Abstract

We examined the ligand-binding site of the 5-hydroxytryptamine₆ (5-HT₆) receptor using site-directed mutagenesis. Interactions with residues in two characteristic positions of transmembrane region V are important for ligand binding in several bioamine receptors. In the 5-HT₆receptor, one of these residues is a threonine (Thr196), whereas in most other mammalian 5-HT receptors, the corresponding residue is alanine. After transient expression in human embryonic kidney 293 cells, we determined the effects of the mutation T196A on [³H]d-lysergic acid diethylamide (LSD) binding and adenylyl cyclase stimulation. This mutation produced a receptor with a 10-fold reduced affinity for [³H]LSD and a 6-fold reduced affinity for 5-HT. The potency of both LSD and 5-HT for stimulation of adenylyl cyclase was also reduced by 18- and 7-fold, respectively.

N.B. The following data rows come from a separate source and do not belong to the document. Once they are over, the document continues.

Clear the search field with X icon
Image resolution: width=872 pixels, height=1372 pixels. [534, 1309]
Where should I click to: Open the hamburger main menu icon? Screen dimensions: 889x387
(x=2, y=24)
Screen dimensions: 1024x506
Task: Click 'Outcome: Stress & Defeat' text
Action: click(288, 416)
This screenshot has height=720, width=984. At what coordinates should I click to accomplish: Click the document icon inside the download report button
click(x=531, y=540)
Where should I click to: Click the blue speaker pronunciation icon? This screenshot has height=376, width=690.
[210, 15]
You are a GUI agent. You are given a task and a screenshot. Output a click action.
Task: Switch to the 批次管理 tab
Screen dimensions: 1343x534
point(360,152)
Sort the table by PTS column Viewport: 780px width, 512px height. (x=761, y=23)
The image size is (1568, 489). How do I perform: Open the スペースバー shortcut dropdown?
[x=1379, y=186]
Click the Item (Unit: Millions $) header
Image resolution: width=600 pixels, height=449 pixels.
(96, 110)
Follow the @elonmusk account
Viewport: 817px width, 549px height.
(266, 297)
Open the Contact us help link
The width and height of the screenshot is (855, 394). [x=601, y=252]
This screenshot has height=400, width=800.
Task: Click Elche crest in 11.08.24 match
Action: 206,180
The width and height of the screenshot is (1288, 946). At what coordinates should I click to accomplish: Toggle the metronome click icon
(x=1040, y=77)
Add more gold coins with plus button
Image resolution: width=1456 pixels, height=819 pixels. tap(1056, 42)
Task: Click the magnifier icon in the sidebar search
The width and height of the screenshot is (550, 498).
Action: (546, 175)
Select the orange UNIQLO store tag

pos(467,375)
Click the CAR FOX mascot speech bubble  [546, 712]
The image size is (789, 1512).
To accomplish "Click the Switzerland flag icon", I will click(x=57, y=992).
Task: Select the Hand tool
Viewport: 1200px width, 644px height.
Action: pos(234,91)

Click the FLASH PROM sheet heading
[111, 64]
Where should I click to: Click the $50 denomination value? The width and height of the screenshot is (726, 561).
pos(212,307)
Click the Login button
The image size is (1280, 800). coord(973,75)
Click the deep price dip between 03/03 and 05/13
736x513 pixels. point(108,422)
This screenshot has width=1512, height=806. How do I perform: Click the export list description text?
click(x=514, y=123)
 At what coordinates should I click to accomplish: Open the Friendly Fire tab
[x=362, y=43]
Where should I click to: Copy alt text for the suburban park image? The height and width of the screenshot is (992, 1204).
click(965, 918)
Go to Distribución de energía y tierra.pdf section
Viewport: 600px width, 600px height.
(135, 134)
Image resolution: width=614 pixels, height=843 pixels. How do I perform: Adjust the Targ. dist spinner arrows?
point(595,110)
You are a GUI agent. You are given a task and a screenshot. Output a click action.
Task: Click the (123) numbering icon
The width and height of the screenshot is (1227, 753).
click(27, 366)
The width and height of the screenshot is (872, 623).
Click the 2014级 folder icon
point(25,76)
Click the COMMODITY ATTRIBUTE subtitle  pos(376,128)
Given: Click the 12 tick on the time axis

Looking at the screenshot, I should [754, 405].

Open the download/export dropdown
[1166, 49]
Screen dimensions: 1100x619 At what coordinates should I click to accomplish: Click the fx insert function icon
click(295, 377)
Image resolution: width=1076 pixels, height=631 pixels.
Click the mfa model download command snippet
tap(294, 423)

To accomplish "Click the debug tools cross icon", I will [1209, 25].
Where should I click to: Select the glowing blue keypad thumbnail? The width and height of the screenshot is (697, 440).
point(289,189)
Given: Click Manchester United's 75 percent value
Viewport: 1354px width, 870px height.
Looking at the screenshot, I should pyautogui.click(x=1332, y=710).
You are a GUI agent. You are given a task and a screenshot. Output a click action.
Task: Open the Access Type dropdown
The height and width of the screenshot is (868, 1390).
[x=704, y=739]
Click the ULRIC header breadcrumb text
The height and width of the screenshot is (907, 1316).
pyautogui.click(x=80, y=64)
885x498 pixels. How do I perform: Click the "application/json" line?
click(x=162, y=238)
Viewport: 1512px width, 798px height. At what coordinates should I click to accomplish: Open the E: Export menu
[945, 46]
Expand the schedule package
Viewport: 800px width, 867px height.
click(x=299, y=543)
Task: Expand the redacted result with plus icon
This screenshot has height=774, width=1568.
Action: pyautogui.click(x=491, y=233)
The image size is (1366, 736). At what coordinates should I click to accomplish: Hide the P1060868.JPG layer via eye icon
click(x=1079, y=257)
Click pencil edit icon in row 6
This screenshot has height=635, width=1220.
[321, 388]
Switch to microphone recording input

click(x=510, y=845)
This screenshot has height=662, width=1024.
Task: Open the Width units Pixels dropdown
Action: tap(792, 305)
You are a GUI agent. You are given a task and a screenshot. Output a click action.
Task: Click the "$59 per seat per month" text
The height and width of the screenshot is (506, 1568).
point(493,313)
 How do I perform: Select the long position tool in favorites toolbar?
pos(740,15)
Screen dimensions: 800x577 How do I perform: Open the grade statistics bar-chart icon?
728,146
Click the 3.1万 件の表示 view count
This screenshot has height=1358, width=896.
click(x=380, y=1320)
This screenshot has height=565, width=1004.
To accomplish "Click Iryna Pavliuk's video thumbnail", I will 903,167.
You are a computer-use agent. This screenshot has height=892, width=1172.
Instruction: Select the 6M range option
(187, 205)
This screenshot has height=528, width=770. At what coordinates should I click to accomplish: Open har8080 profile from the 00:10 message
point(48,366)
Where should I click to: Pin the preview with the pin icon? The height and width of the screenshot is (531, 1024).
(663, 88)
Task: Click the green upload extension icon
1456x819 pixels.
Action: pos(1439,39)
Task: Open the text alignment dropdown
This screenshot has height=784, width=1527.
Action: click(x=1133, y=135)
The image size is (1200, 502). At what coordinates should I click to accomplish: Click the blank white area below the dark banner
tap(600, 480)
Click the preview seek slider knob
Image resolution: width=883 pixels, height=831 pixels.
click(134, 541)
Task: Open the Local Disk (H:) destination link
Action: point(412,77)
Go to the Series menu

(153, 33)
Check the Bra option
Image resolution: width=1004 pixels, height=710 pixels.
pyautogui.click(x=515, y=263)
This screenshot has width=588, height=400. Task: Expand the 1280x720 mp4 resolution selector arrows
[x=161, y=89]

The affinity of other N1-unsubstituted ergolines (e.g., ergotamine, lisuride) was reduced 10–30-fold, whereas the affinity of N1-methylated ergolines (e.g., metergoline, methysergide, mesulergine) and other ligands, such as methiothepine, clozapine, ritanserin, amitriptyline, and mianserin, changed very little or increased. This indicates that in wild-type 5-HT₆ receptor, Thr196 interacts with the N1 of N1-unsubstituted ergolines and tryptamines, probably forming a hydrogen bond. Based on molecular modeling, a serine residue in transmembrane region IV of the 5-HT_2A receptor has previously been proposed to interact with the N1-position of 5-HT. When the corresponding residue of the 5-HT₆ receptor (Ala154) was converted to serine, no change in the affinity of twelve 5-HT₆ receptor ligands or in the potency of 5-HT and LSD could be detected, suggesting that this position does not contribute to the ligand binding site of the 5-HT₆ receptor.